China's New Party Chiefs Inherit Growing Economy Hobbled by Problems
But even as China seems to have skirted the recessions currently crippling most of the world's economies, its heady growth masks a series of problems that could quickly see things grind to a halt, analysts say.
Longtime heir in waiting Hu and eight others, including current vice premiers Wu Bangguo and Wen Jiabao, were named to the new nine-man politburo standing committee unveiled in Beijing Friday, after the end of the party's 16th National Congress the previous day, AFP reported.
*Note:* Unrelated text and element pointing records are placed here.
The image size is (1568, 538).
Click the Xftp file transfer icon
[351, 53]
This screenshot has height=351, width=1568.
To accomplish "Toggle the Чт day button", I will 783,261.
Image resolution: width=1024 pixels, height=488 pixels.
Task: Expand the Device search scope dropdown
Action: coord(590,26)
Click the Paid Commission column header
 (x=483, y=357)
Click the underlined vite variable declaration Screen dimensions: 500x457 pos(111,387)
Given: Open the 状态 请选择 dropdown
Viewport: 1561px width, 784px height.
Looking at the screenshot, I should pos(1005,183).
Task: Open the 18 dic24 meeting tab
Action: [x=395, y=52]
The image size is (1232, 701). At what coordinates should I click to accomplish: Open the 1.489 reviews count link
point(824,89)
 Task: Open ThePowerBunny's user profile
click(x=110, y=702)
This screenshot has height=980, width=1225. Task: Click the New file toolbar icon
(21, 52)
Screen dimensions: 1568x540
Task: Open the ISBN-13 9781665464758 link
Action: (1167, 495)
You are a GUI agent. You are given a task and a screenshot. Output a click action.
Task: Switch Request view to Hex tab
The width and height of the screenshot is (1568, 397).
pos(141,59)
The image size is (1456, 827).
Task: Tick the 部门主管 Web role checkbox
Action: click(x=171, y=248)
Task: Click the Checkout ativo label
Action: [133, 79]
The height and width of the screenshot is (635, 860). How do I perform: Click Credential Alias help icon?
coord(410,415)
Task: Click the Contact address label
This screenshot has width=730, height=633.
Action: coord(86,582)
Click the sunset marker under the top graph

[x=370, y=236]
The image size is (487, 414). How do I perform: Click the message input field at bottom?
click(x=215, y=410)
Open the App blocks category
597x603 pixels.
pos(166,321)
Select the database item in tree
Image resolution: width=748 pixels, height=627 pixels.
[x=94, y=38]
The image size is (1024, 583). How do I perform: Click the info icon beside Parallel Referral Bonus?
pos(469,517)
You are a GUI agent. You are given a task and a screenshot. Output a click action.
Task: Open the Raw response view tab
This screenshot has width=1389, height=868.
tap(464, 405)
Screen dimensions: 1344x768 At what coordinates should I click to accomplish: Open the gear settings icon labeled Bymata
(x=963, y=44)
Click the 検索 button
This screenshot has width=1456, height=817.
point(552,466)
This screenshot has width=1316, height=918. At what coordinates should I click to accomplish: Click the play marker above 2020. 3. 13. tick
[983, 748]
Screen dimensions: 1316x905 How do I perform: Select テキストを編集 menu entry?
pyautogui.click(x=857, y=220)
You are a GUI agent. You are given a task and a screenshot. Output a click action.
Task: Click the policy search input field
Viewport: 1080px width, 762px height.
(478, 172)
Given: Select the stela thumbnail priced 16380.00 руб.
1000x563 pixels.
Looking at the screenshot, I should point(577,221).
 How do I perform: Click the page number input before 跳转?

China's new leaders face a host of difficulties -- ranging from rural and industrial joblessness to massively insolvent banks and a largely bankrupt state enterprise sector -- that outgoing "economics czar" Premier Zhu Rongji has failed to tackle with any great success.
"Agriculture, laid off workers, state-enterprises -- all these problems are connected with each other," said Shanghai University of Finance and Economics Professor Jiang Hong.
Crucial to the Hu-led team's success will be the maintenance of China's strong economic growth rates while keeping a lid on these major structural problems, experts say.
"The most important thing is to maintain the current seven to eight percent economic annual growth rate, because currently there are a lot problems," said Jiang.
Beijing had set an official growth target of seven percent for the year, a figure it has been long assumed Asia's second-biggest economy would easily exceed. However, the achievement is deeply undercut by China's banking debt, experts say.
By Western accounting standards, China's four main commercial banks are effectively insolvent thanks to decades of handing out easy loans to government-owned companies.
The banks have been trying to overhaul their books by auctioning off non-performing loans at steep discounts, but real change has been slowed by the fear of the political repercussions in forcing defaulting state corporations out of business.
Official statistics show that China's banks have sold non-performing loans worth 230 billion yuan ($27 billion), only a fraction of the hundreds of billions of dollars-worth of bad loans thought to be hidden in Byzantine trading books.
Zeng Peiyan, head of the State Development Planning Commission, recently said economic policies would remain the same in coming years, strongly hinting that Hu and his team are unlikely to change the slow-and-steady reform pace followed thus far.
Zeng incidentally won a promotion into the 25-member politburo of the Communist Party on Friday.